5.2 LBP-based Coral Segmentation

To study the effect of varying the number of points and radius (PR) of the LBPs and the size of the patches on the segmentation, we performed a grid search on these parameters. Also, to optimize the performance of the SVM, we ran a grid search on the gamma, tolerance and regularization constant (C) parameters of the radial basis function (RBF) kernel.

The LBP parameters had very small impact on the accuracy of the classifier. We tested over the values \((P,R) =(8,1), (16,2), (16,3), (24,3), (32,5)\) and found that the difference in accuracy between them was less than \(2.1\,\%\), regardless of the patch size. Given such a small impact, we decided to use \((P=8,R=1)\) for the remaining experiments.

The patch size, on the other hand, had a much larger impact on the classification accuracy, which is illustrated in Fig. 6. The maximum classification accuracy achieved was 81.16 % with the RBF kernel parameters set to \(\gamma = 0.0001\), \(tol = 2\) and \(C=10{,}000{,}000\). The optimal patch size was found to be 30 pixels.

In Fig. 7, we present some examples of images from the test set with an overlay (in red) showing the segmented live coral. Figure 7a is a stitched image created from several consecutive frames from the original video. We observe that the segmentation pipeline correctly finds areas of the image with live coral. We also observe areas where the classifier has problems detecting coral, such as when the texture is uniform – with an example of a false negative shown in Fig. 7b. Likewise, live coral can be incorrectly detected when variations in texture (or shadows) match that of live coral – with an example of a false positive shown in Fig. 7c.

6 Discussion

We have described a robot-vision system for performing automated coral surveys of the sea floor. We learn coral predictors that are able to robustly detect live coral patches and segment them from the background, agreeing with the assessments of an experienced coral biologist with an accuracy of 80–90 %. These results are based on a data set of thousands of labeled images of only moderate quality, confounded by the typical phenomena that confront any diver or AUV. Our data set is being made available in conjunction with this submission.

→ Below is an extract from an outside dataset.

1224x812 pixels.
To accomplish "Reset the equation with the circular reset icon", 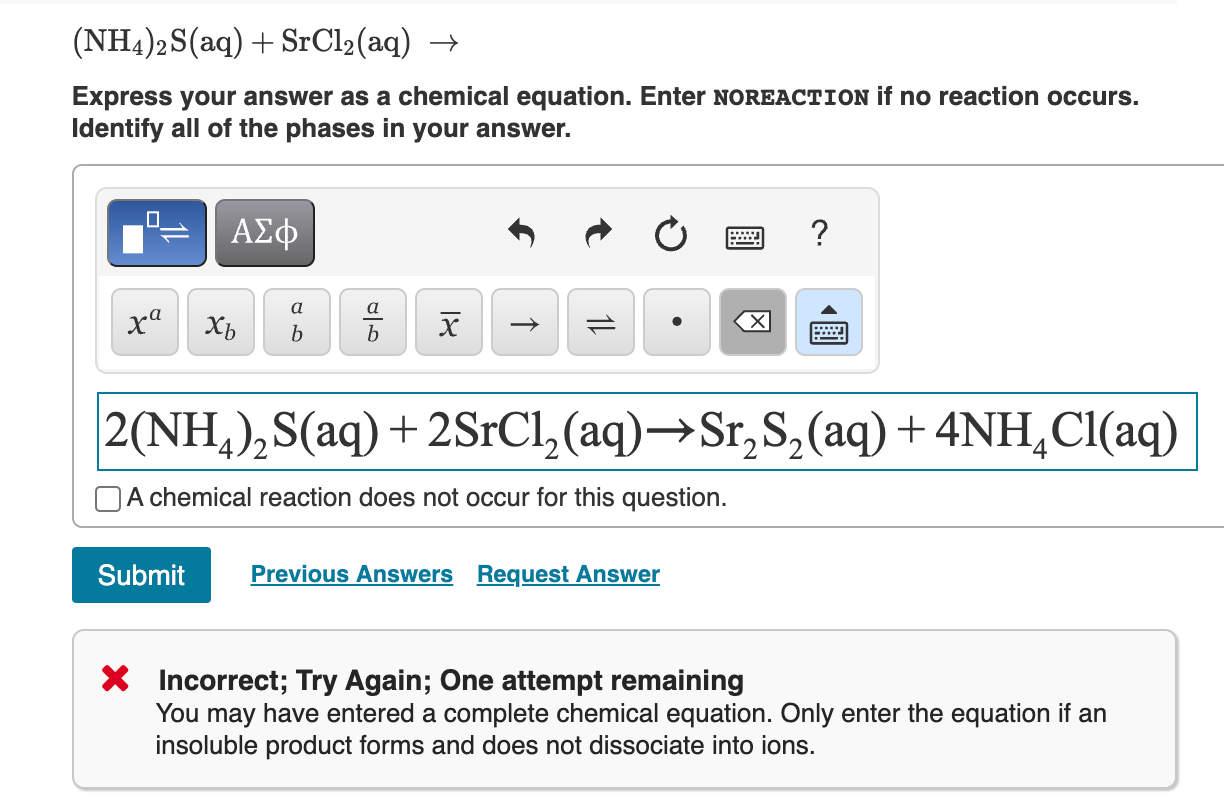I will (671, 235).
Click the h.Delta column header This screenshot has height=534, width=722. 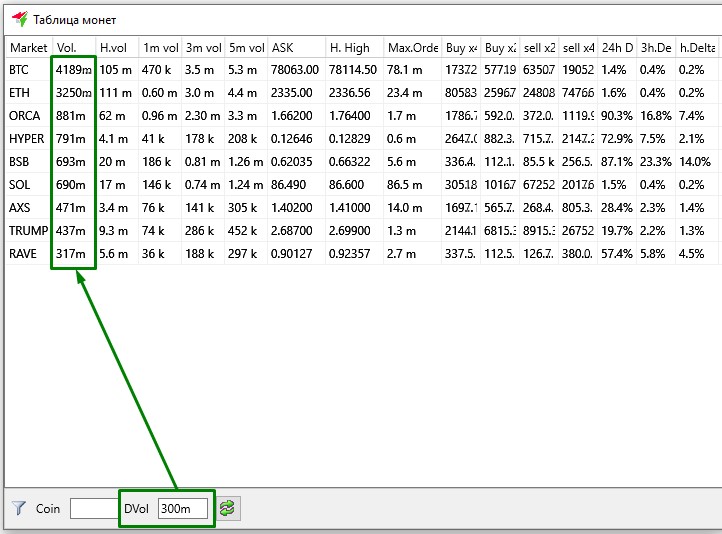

In the future, we plan to study the disambiguation of other zooxanthellae-containing organisms from coral and the automated labeling of different coral subspecies. This will require suitably labeled training data, as well as more diverse raw data sets, potentially including active illumination. Additionally, we hope to integrate coral mapping into the navigation stack of our vehicle, as we have successfully done in the past with other vision-guided navigation methods [22]. The resulting system has the potential to perform autonomous longitudinal surveys, providing biologists with an easy, quick, and accurate way of monitoring reef health. Such methods are critical for understanding how these ecosystems respond to environmental disturbances, documenting the efficacy of novel coral reef conservation and restoration efforts, and convincing policy makers to enact stringent protection measures for coral reef ecosystems.